### Aim:
Continue the mailing-list reply about RAID1 scrubbing and SMART pending sectors from its last line.

Re: RAID1 seems not to be able to scrub pending sectors shown by smart

Philip Hands <phil@xxxxxxxxx> · Sat, 24 Dec 2011 10:07:48 +0000

On Fri, 23 Dec 2011 16:26:39 -0600, Roger Heflin <rogerheflin@xxxxxxxxx> wrote:
> On 12/23/2011 03:22 PM, Philip Hands wrote:
> > On Fri, 23 Dec 2011 13:59:21 -0600, Roger Heflin<rogerheflin@xxxxxxxxx>  wrote:
> >> On Fri, Dec 23, 2011 at 12:39 PM, Philip Hands<phil@xxxxxxxxx>  wrote:
> > ...
> >> I had 4 1.5tb seagate drives from 2009 (bought at different times in
> >> 2009) and 3 of those 4 started getting lots of bad sector all within a
> >> 2 month period and all 3 finally officially failed smart.and when the
> >> sectors (one after another...lucky they failed out aover 2-3 weeks so
> >> I had got the replacements in before I lost data-I was down to no
> >> redundancy for several days in the middle) were failing and being
> >> rewritten the performance was just ugly--so even if raid1 was
> >> rewriting the drives it does not do anything for performance when the
> >> drives are going bad...the only thing that solved my performance was
> >> getting all of the failing devices to finally fail smart so they could
> >> be RMAed and replaced at minimal cost..

### Dataset:
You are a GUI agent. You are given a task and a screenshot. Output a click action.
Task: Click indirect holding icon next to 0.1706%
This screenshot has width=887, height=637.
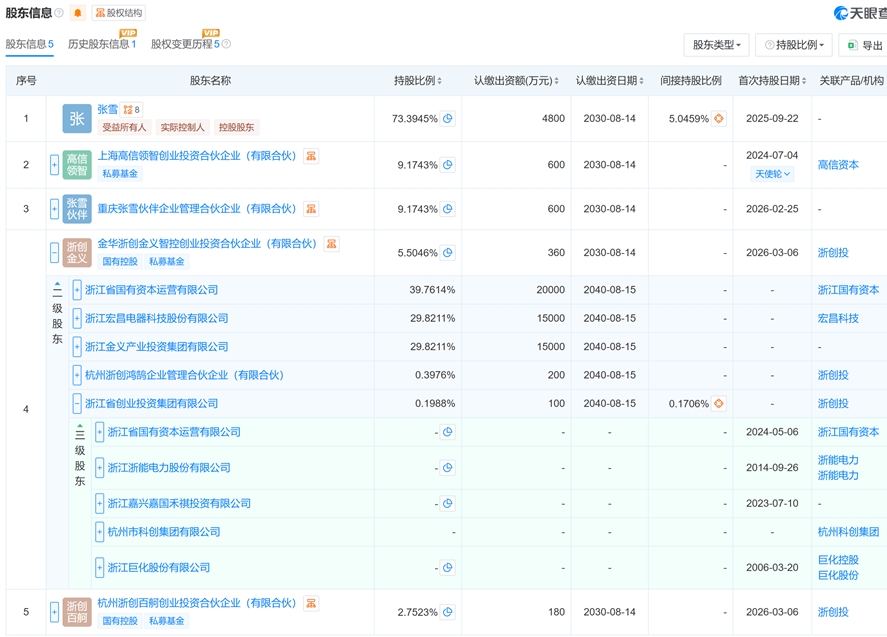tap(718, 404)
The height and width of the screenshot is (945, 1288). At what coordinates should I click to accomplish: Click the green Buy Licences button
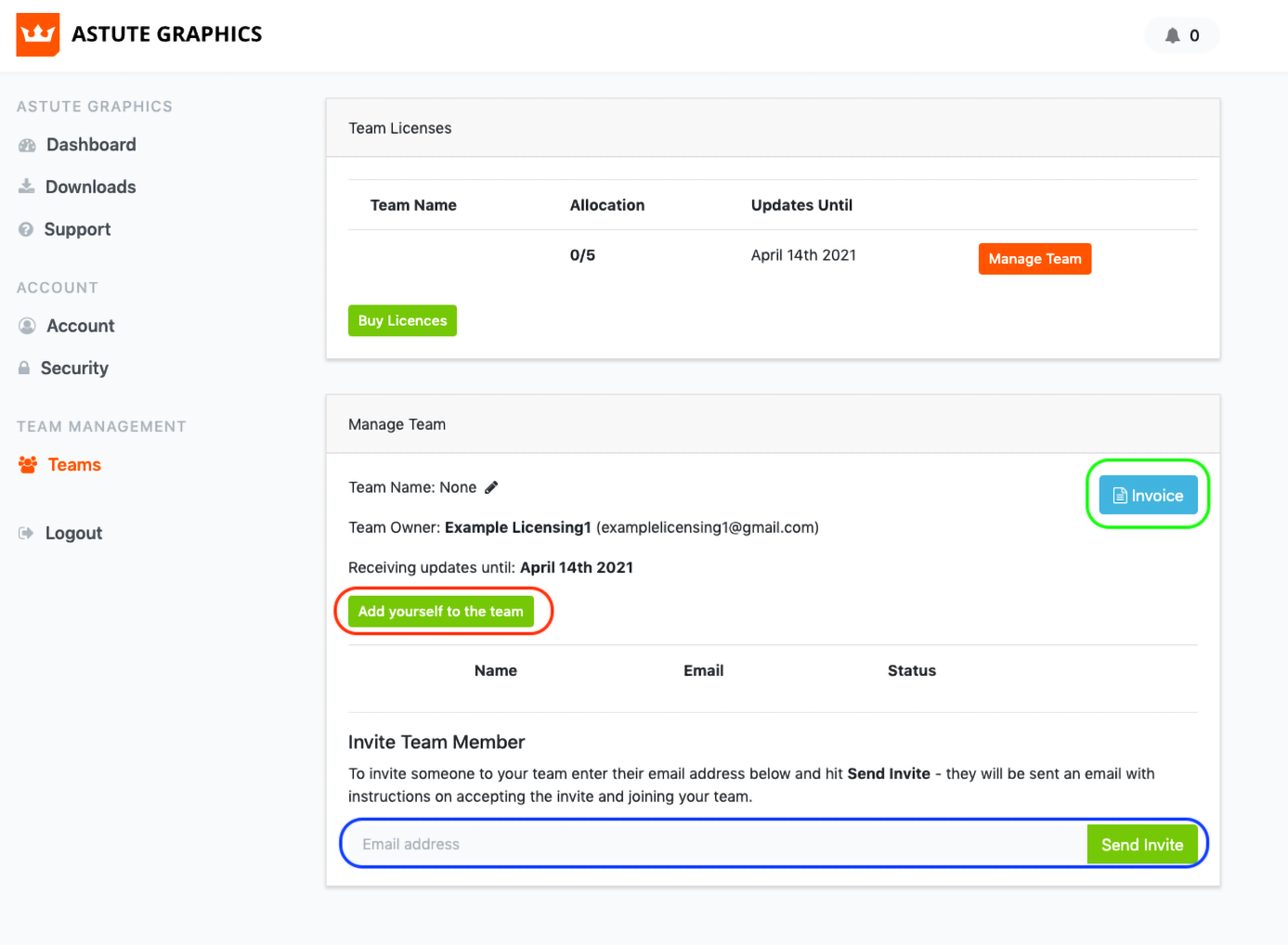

==

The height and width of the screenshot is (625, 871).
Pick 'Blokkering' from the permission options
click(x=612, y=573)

### Result of this task:
> >
> > Well, I suppose that's to some extent the reason I mentioned this.
> >
> > It seems to me that if a disk is throwing _loads_ of read errors, and
> > running dreadfully slowly, one could react to that by favouring
> > different disk(s), and only occasionally throwing a read at the duff
> > disk, until it either sorts itself out or dies.
> >
> > My performance went from rubbish to fine simply by removing the
> > 360-pending-sector disk from the RAID.  OK, so if the problem is that
> > writes are being delayed by the dodgy disk, that's not easy to deal
> > with, but looking at the logs makes it look like the reads quite often
> > keep targeting the same disk even when several reads just failed and
> > got redirected.  This seems suboptimal to me.
> >
> > Cheers, Phil.
> 
> In mine I am pretty sure the reads being delayed was causing issues.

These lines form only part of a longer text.